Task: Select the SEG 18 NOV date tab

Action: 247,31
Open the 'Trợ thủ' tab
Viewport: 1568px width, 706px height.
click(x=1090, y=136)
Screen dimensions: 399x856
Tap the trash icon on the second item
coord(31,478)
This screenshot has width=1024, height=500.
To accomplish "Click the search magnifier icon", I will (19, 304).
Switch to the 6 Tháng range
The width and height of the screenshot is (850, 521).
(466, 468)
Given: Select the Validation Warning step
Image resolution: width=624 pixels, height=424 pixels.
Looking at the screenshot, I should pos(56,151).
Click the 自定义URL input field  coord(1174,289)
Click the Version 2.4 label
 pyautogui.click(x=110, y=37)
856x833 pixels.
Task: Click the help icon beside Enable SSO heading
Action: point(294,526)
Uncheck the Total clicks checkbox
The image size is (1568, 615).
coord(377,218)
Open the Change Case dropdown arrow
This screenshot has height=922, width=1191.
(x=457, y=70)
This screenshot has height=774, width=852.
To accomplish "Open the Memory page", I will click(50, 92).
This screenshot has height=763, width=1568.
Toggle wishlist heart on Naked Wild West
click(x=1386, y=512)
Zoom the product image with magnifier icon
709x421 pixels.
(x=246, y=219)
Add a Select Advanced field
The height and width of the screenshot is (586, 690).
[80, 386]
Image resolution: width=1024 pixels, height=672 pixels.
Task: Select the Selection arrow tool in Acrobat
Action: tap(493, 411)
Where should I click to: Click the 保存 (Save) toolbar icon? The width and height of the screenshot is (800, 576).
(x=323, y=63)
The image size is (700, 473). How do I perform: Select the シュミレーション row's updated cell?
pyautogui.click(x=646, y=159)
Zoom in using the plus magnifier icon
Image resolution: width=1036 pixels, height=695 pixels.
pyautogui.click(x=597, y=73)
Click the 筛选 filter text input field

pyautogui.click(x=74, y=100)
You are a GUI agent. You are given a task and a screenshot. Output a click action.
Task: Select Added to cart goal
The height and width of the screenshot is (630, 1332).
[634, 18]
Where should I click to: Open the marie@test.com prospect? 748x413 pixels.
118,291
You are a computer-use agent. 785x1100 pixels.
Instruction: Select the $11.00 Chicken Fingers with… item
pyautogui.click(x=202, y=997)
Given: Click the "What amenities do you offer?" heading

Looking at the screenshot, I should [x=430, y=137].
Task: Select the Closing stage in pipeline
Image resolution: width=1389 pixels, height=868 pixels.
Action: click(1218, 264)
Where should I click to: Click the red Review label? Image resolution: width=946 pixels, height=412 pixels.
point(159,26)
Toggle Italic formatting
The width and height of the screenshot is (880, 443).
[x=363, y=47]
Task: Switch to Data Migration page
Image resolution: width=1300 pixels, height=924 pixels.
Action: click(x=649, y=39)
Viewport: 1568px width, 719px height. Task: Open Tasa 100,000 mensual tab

* * *

→ **About this exercise**:
All lines above are to be transcribed exactly.

→ **Exercise response**:
Task: Select the SEG 18 NOV date tab

Action: 247,31
Open the 'Trợ thủ' tab
Viewport: 1568px width, 706px height.
click(x=1090, y=136)
Screen dimensions: 399x856
Tap the trash icon on the second item
coord(31,478)
This screenshot has width=1024, height=500.
To accomplish "Click the search magnifier icon", I will (19, 304).
Switch to the 6 Tháng range
The width and height of the screenshot is (850, 521).
(466, 468)
Given: Select the Validation Warning step
Image resolution: width=624 pixels, height=424 pixels.
Looking at the screenshot, I should pos(56,151).
Click the 自定义URL input field  coord(1174,289)
Click the Version 2.4 label
 pyautogui.click(x=110, y=37)
856x833 pixels.
Task: Click the help icon beside Enable SSO heading
Action: point(294,526)
Uncheck the Total clicks checkbox
The image size is (1568, 615).
coord(377,218)
Open the Change Case dropdown arrow
This screenshot has height=922, width=1191.
(x=457, y=70)
This screenshot has height=774, width=852.
To accomplish "Open the Memory page", I will click(50, 92).
This screenshot has height=763, width=1568.
Toggle wishlist heart on Naked Wild West
click(x=1386, y=512)
Zoom the product image with magnifier icon
709x421 pixels.
(x=246, y=219)
Add a Select Advanced field
The height and width of the screenshot is (586, 690).
[80, 386]
Image resolution: width=1024 pixels, height=672 pixels.
Task: Select the Selection arrow tool in Acrobat
Action: tap(493, 411)
Where should I click to: Click the 保存 (Save) toolbar icon? The width and height of the screenshot is (800, 576).
(x=323, y=63)
The image size is (700, 473). How do I perform: Select the シュミレーション row's updated cell?
pyautogui.click(x=646, y=159)
Zoom in using the plus magnifier icon
Image resolution: width=1036 pixels, height=695 pixels.
pyautogui.click(x=597, y=73)
Click the 筛选 filter text input field

pyautogui.click(x=74, y=100)
You are a GUI agent. You are given a task and a screenshot. Output a click action.
Task: Select Added to cart goal
The height and width of the screenshot is (630, 1332).
[634, 18]
Where should I click to: Open the marie@test.com prospect? 748x413 pixels.
118,291
You are a computer-use agent. 785x1100 pixels.
Instruction: Select the $11.00 Chicken Fingers with… item
pyautogui.click(x=202, y=997)
Given: Click the "What amenities do you offer?" heading

Looking at the screenshot, I should [x=430, y=137].
Task: Select the Closing stage in pipeline
Image resolution: width=1389 pixels, height=868 pixels.
Action: click(1218, 264)
Where should I click to: Click the red Review label? Image resolution: width=946 pixels, height=412 pixels.
point(159,26)
Toggle Italic formatting
The width and height of the screenshot is (880, 443).
[x=363, y=47]
Task: Switch to Data Migration page
Image resolution: width=1300 pixels, height=924 pixels.
Action: click(x=649, y=39)
Viewport: 1568px width, 719px height. Task: Open Tasa 100,000 mensual tab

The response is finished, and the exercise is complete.